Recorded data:

----

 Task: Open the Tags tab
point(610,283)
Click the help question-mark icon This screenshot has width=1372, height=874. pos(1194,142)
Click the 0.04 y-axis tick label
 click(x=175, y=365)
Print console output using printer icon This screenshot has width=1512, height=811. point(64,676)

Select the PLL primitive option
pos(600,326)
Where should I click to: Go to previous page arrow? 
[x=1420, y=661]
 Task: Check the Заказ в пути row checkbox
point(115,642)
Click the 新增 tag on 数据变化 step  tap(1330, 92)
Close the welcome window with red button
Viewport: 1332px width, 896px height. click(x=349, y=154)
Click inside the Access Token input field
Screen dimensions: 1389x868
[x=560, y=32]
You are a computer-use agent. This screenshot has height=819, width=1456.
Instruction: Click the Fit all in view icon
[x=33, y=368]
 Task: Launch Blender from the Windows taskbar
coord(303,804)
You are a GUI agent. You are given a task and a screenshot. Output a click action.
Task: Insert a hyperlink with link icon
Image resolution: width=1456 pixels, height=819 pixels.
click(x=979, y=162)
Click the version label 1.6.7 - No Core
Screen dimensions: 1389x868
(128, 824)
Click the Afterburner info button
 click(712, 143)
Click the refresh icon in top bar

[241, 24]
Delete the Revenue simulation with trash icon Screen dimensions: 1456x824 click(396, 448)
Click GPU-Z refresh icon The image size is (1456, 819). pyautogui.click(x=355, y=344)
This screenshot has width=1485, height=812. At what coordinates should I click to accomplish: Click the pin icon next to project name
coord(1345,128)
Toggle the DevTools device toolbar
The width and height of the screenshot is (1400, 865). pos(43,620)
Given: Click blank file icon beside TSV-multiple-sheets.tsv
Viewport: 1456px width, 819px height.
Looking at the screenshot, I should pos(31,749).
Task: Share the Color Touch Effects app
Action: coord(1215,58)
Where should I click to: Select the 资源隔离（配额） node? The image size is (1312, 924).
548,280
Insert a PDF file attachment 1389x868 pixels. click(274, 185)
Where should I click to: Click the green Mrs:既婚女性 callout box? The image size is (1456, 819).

----

EXERCISE PROMPT
Pull each line containing the word "Insert" out of the data above.

RESPONSE TO THE EXERCISE
Task: Insert a hyperlink with link icon
Insert a PDF file attachment 1389x868 pixels. click(274, 185)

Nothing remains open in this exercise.